3 biggest takeaways from the Blue Jays Opening Day victory over the Cardinals
By Eric Treuden
Holy cow, what a game that was! In dramatic fashion, the Toronto Blue Jays defeated the St. Louis Cardinals 10-9 on Opening Day.
The game was back and forth; it seemed like every single time one team scored, the other followed it with two more runs. The Jays' offense wss firing on every cylinder, while the pitching staff faltered big time.
All told, the two offensive juggernauts combined for 19 runs on 35 hits. Alek Manoah took the mound for the Blue Jays and did not look himself; allowing five earned runs on nine base hits with two walks and three strikeouts. He went 3.1 innings, marking just the fifth time (in 52 starts) that he failed to make it through five innings.
Miles Mikolas didn't fare any better for the Cardinals. The recently-extended hurler also went 3.1 innings, allowing five earned runs on 10 base hits with six strikeouts.
Now that that whirlwind of emotions is behind us, let's take a look at the 3 biggest takeaways from the Blue Jays' Opening Day victory.
The top of the order is going to be lethal this season
Man, oh man, this was exciting to see. George Springer, one of the best leadoff men not only in Blue Jays history, but MLB history as a whole, went five-for-six with five bloop singles and four runs scored. He played scrappy ball and got on base by any means necessary.
Bo Bichette, who batted second, did just as well, going four-for-six with two runs scored and a double. He made a boneheaded error at shortstop, seemingly picking up where he left off last year, but let's just hope that was a one-off.
Vladimir Guerrero Jr. and newcomer Daulton Varsho, who batted third and fourth, did exactly what they were supposed to do: move baserunners up and drive in runs. Guerrero went two-for-four with three RBI and Varsho notched the first hit, run scored and RBI in a Blue Jays uniform.
The bullpen is going to be a sore spot this year
As strong as the offense looked, the bullpen looked just as rough. Zach Pop and Erik Swanson relieved Manoah early on and did well at limiting baserunners, holding the Cardinals scoreless over a combined 2.1 innings of work.
Tim Mayza and Anthony Bass followed, with the former allowing three hits and an earned run without getting a single out and the latter walking a batter and surrendering an earned run of his own.

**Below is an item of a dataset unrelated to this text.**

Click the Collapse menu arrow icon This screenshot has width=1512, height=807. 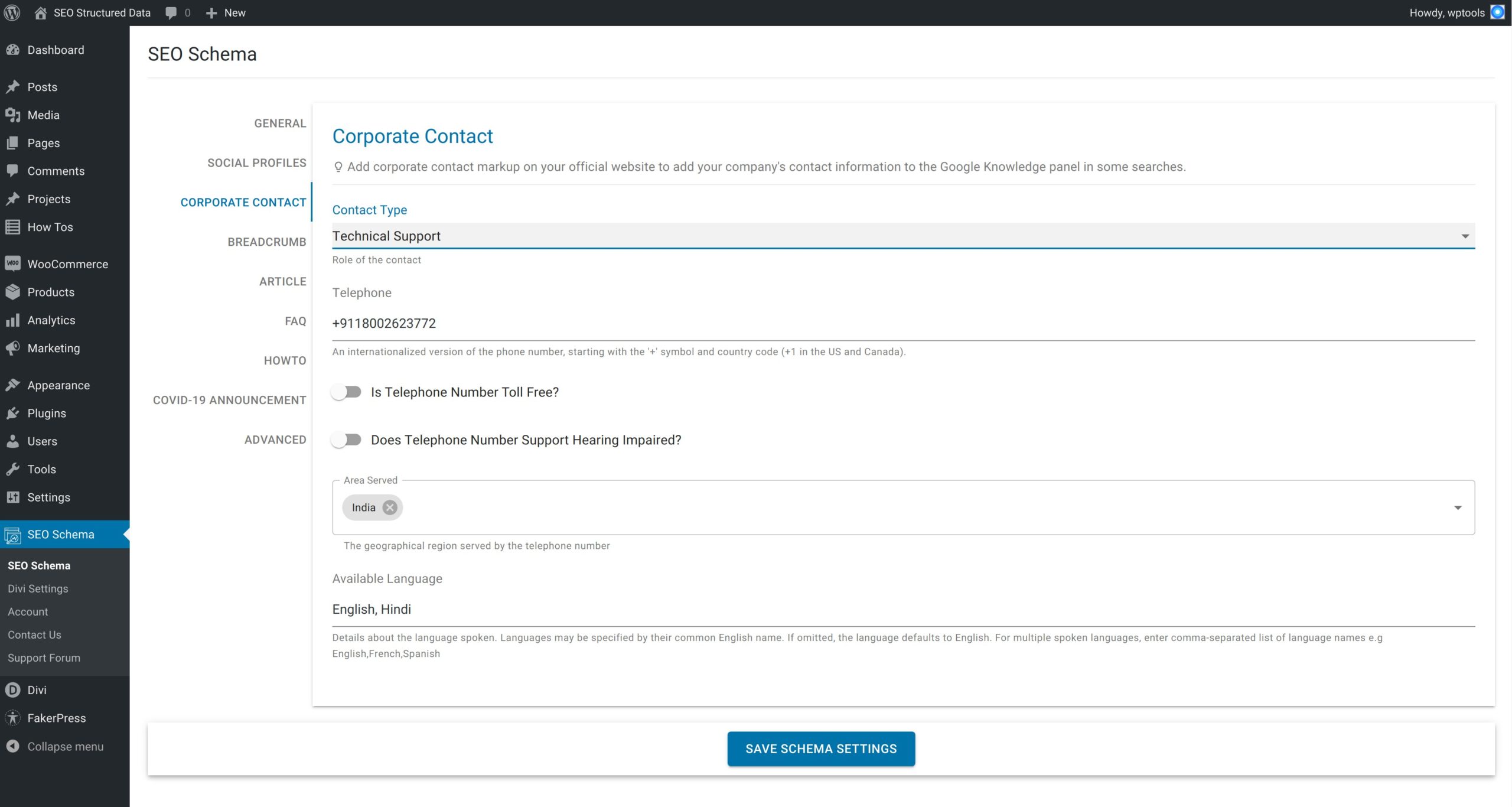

Adam Cimber came on next and while he did walk a batter, he held the Cardinals scoreless over an inning of work. Yimi García came in for the eighth inning and promptly walked two batters, allowed two base hits and surrendered two earned runs.
In a game that saw John Schneider immediately exhaust the bullpen arms (thank goodness Friday is an off day), Jordan Romano came in and slammed the door, punching out two batters and earning his first save of the year.
Aggressiveness on the bases is a legit area of improvement for the Jays
So frequently did we see runners on first base go from first to third on bloop singles, the best example of this being when Kevin Kiermaier pulled a fast one on Cardinals shortstop Tommy Edman.
Guerrero hit a short single of his own at some point in the middle of the game and was able to advance to second base on a throw to third by Cardinals prospect Jordan Walker, who was in right field. Vladdy just barely beat out the throw, but his aggressiveness paid off nicely.
Newcomer Brandon Belt was also able to stretch what should've been a single into a double as well off of Cardinals reliever Andre Pallante. Belt looked lost at the plate in his first two at-bats (both ended in strikeouts), but notched his first hit in a Blue Jays uniform.
Schneider promised in Spring Training that the Blue Jays would steal more bases and aim to be more aggressive on the bases moving forward. This was on full display in spring, resulting in a ton of failed stolen base attempts, but Schneider vowed to have the club make smarter choices during the regular season and it paid off in the first game.